NEW YORK − An international team of researchers has come up with an updated version of the human reference genome — a pangenome — that combines phased diploid assemblies from 47 individuals of diverse ancestries.
The new reference is more inclusive and provides a more complete image of the human genome than the original human DNA blueprint that was released in 2001, according to the investigators.
The initial human genome was mostly based on just one individual of mixed race, along with a few others who were primarily of European ancestry, meaning it did not represent the vast amount of genomic variation found across human populations.
"A single genome cannot represent the genetic diversity present within the human species, due to the presence of structural variants and alternative alleles, some of which were not present in the original reference genome," the authors wrote.
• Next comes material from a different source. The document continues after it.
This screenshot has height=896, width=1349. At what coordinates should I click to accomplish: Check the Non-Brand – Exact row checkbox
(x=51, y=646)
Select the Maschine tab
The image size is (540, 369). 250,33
In a paper published in Nature on Wednesday, previously made available as a preprint, the Human Pangenome Reference Consortium presented the first draft of the pangenome, which adds 119 million base pairs of euchromatin sequence and 1,115 gene duplications to the existing reference human genome, GRCh38.
The project used a graph assembly approach to represent the 47 individual genomes in the pangenome reference, detailed in a separate publication in Nature Biotechnology.
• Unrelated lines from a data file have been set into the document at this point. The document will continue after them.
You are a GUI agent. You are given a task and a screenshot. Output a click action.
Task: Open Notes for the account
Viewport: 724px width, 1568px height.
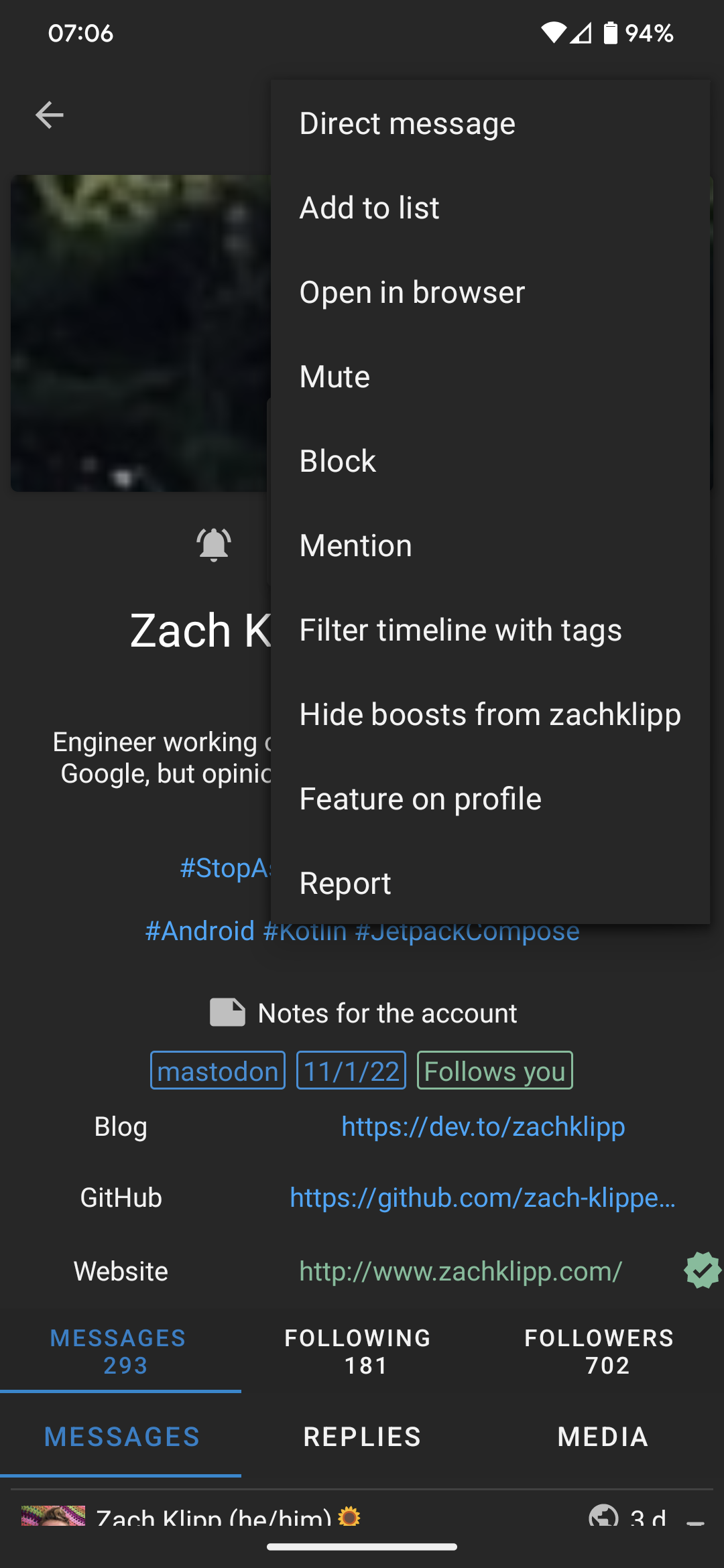362,1012
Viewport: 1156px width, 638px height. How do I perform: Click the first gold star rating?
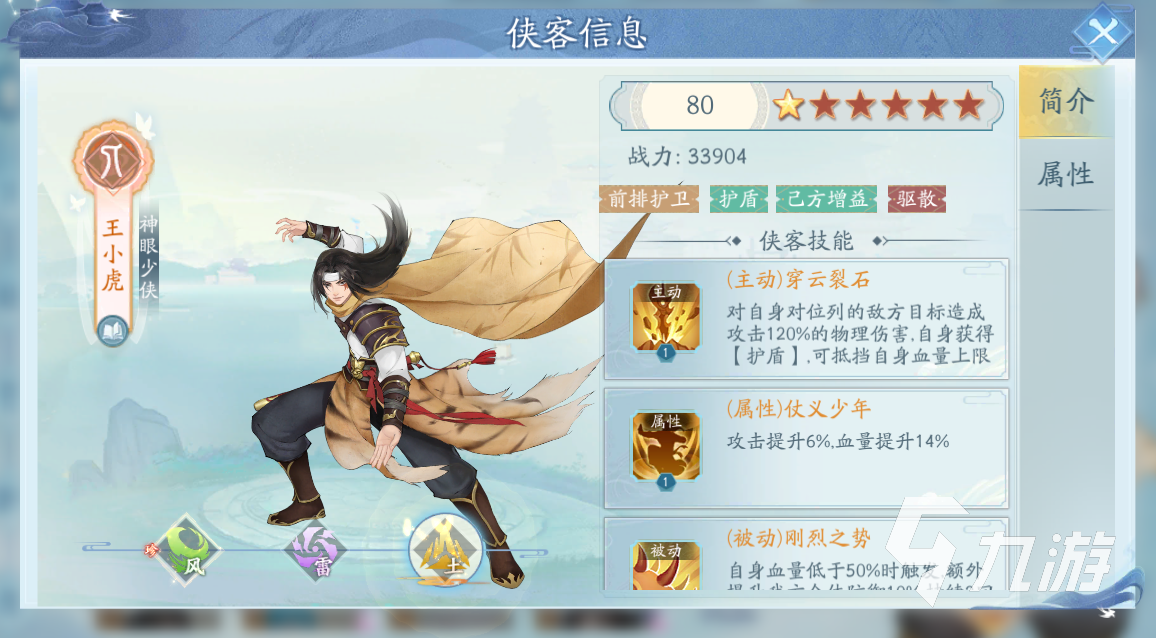788,105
The implications of the pangenome are far reaching and range from better diagnostics to improved personalized medicine for people of multiple ancestries, according to the researchers.
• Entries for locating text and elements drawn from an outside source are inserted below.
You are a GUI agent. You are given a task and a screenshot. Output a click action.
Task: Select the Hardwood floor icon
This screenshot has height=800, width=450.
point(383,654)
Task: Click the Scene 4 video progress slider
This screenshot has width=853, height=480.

"For example, the identification of genetic variations that are associated with human diseases will be both more sensitive and more specific, directly improving disease diagnosis and therapeutics," Ting Wang, a professor of medicine at Washington University School of Medicine in St. Louis and a coauthor of the paper, said in a statement. "The new reference also provides a foundation to investigate functional consequences of genetic variations."
Additionally, the new pangenome could help reduce the inequities in genomic analyses. "The new pangenome increasingly represents the diversity of the human population and will enable scientists and healthcare professionals to better understand genomic variants that influence health and diseases," Eric Green, director of the US National Human Genome Research Institute, said in a conference call. "This is crucial in advancing the field of genomics in an equitable way."
Technological advancements and falling costs of DNA sequencing greatly enabled the creation of the pangenome, the researchers noted. While the previous reference genome was sequenced using short reads only, the new reference genome also incorporated long-read sequencing technology that allowed the team to see structural variations more clearly.
Most of the individuals whose genomes were sequenced for the pangenome project were originally recruited as part of the 1,000 Genomes Project, an NIH program that aimed to improve the catalog of genomic variants in diverse populations.
Meanwhile, in an accompanying paper, Evan Eichler, a professor in the department of genome sciences at the University of Washington School of Medicine, and colleagues presented a map of single-nucleotide variants within segmental duplications, characterizing millions of unmapped SNVs and finding a distinct mutational spectrum that differs from unique DNA. "We reason that these distinct mutational properties help to maintain an overall higher GC content of [segmental duplications] compared to that of unique DNA," they wrote.
In yet another paper, researchers used data from the new pangenome to identify patterns of recombination between the short arms of heterologous acrocentric chromosomes. This provided the first observational evidence for a mechanism of DNA exchange between these chromosomes, senior author Erik Garrison, assistant professor in the department of genetics at the University of Tennessee Health Science Center, noted along with his colleagues.
The new pangenome draft, which is publicly available, is just a start, according to the researchers. Over the course of the next few years, they plan to expand the project to include data from a total of 350 diverse individuals. "This will give us a more comprehensive representation of all types of human variation," they wrote.
Challenges remain, though, when it comes to the adoption of the new reference. "[W]idespread adoption of the pangenome by scientists could take time, because new methods supporting pangenome analysis are continually being developed, and scientists will often require training to use them," Arya Massarat and Melissa Gymrek of the University of California San Diego cautioned in a related News & Views article in Nature.
Nevertheless, the effort will likely change human genetics research profoundly. "This is not the end of a project, but it is the beginning of a new era to much more meaningfully incorporate human diversity in biological, biomedical, and clinical sciences," Wang said. "The new reference will continue to grow, expand, and [be polished] to accurately depict the genetic blueprint of our species — this requires a global effort."